But then they turned course again, and chose another of the most reviled fuzzy math programs,
Investigations in Number, Data, and Space, also known as "TERC".
Jiminy Christmas, Prairie Crossing! It takes real guts to embrace a math program
that gets comments like these on a university website intended to support that program:
- "I am shocked that parents allow this curriculum."
- "I'm just stunned and thoroughly disappointed."
- "Our school district has implemented TERC math this year.
The parents have flipped out over this. ... The parents of my district ...
have gone as far as to retain a lawyer."
- "I have heard nothing good from any parent or teacher that I have spoken to.
The teachers are hesitant to say anything because of politics..."
- "I believe that Investigations math only confuses a lot of students, and isn't helpful."
One posted comment on that university site reported,
We have many parents who are
pulling their children out of public school
and putting them into charter schools, where Investigations math is not being taught,
primarily for that reason.
We can't help but wonder if any parents in Grayslake have taken
the opposite path, pulling their kids from this charter and returning to the conventional
public school, in order to avoid TERC.
Follow the link to Investigations in Number, Data, and Space
for much more about this program.
District 50 - Gurnee & Gages Lake - Woodland
Also see: Click here for details
on Prairie Crossing Charter School
The district considered adding the fuzzy
Everyday Math program, and instead adopted
the equally fuzzy Math Trailblazers program.
So, in earlier grades the district now
claims to use a mix
of Math Trailblazers along with Houghton Mifflin Mathematics
in the early grades, and then
a mix of McDougall Littell's Passport to Mathematics and
the dreaded Connected Math Project for higher grades.
D50's dedication to theory over substance
is nowhere more evident than in their gorgeous
Strategic Direction, a 6.6 megabyte ode to constructivist platitudes.
With so much going a-kilter, how can you set a school district
back on track? By restoring subtantive math and content-centered instruction?
Of course not! Woodland chose to hire paid professional PR consultants!
Have you been Delphi'ed?
This district has used professional PR firm UNICOM-ARC for
public relations efforts.
To learn more about UNICOM-ARC, and how school districts have been employing slick PR tactics,
read these pages on our website:
Is there any wonder why this district has been so unsuccessful in
gaining parent support for tax hikes?
District 56 - Gurnee
Whew! Though few school districts can be called "generous" in the amount of curriculum info
that put on their websites, Gurnee's is surprisingly anemic. Can anyone tell us more
about the math programs and curricula in use in D56?
But the bigger worry now is the elaborate public relations stunt that D56 is conducting
with the help of big-league PR firm, UNICOM-ARC. A newspaper article reports,
The process of public engagement is being orchestrated with the help of St.
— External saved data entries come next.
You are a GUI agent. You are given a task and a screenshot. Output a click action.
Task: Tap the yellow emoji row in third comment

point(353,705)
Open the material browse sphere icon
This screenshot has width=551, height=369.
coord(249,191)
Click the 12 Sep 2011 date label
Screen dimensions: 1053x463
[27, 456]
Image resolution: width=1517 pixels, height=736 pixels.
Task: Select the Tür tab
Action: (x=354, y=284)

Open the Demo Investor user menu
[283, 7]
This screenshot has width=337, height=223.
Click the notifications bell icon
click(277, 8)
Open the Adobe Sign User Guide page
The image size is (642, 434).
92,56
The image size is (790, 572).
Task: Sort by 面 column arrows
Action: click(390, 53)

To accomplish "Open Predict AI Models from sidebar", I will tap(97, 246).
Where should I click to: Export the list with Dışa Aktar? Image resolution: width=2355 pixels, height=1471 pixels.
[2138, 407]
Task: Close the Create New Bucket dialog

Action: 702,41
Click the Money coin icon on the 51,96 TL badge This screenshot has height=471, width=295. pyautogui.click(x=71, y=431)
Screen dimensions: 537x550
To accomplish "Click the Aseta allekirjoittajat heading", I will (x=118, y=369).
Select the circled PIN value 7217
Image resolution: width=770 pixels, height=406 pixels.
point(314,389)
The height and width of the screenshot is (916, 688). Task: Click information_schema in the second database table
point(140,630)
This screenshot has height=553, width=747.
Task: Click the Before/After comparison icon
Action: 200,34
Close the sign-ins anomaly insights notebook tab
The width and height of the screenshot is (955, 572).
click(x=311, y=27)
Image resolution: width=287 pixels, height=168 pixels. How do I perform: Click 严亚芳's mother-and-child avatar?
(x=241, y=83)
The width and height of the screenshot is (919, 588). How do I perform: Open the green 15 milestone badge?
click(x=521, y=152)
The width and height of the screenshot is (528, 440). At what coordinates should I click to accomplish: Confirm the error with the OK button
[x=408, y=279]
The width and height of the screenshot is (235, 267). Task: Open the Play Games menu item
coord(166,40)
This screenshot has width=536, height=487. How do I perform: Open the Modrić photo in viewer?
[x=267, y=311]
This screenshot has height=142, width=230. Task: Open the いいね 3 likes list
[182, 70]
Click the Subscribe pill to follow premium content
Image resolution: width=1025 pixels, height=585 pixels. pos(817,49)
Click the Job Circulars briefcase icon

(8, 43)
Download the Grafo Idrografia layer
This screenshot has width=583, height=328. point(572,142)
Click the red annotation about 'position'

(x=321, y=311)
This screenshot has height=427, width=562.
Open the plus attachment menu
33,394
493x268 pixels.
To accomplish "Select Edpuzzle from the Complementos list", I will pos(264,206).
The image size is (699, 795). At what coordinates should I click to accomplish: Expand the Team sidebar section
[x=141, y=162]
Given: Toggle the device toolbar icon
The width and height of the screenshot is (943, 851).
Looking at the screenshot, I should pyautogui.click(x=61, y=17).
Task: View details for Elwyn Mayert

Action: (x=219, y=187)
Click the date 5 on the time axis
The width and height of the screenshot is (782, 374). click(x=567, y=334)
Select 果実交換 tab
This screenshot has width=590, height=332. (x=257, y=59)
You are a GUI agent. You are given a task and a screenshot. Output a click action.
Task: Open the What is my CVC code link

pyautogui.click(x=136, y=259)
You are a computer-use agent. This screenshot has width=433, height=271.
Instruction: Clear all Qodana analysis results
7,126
Louis-based Unicom-Arc. The district is paying the public relations firm $40,000
to consult for one year.
To learn more about UNICOM-ARC and how school districts have been turning to slick public relations efforts,
read these pages on our website:
So, here's what D56 has been doing:
In 2005-06, D56 (with the professional PR guidance of UNICOM-ARC) organized an
elaborate series of Delphi groups
(under the name of "VOICES") supposedly so that community members
could develop "recommendations" to the district on such issues as finances, curriculum and class size.
Right.
If you're in Gurnee, you owe it to yourself and your children to spend a little time
learning about how these Delphi groups are used by school districts.
Meanwhile, on the
Campaign Disclosures website of the Illinois State Board of Elections,
we learn that Graphtech Systems, a company that sells whizzy computer stuff to
bedazzled school districts, gave a $500 "donation" in January 2004 to a "Citizens for District 56 Schools"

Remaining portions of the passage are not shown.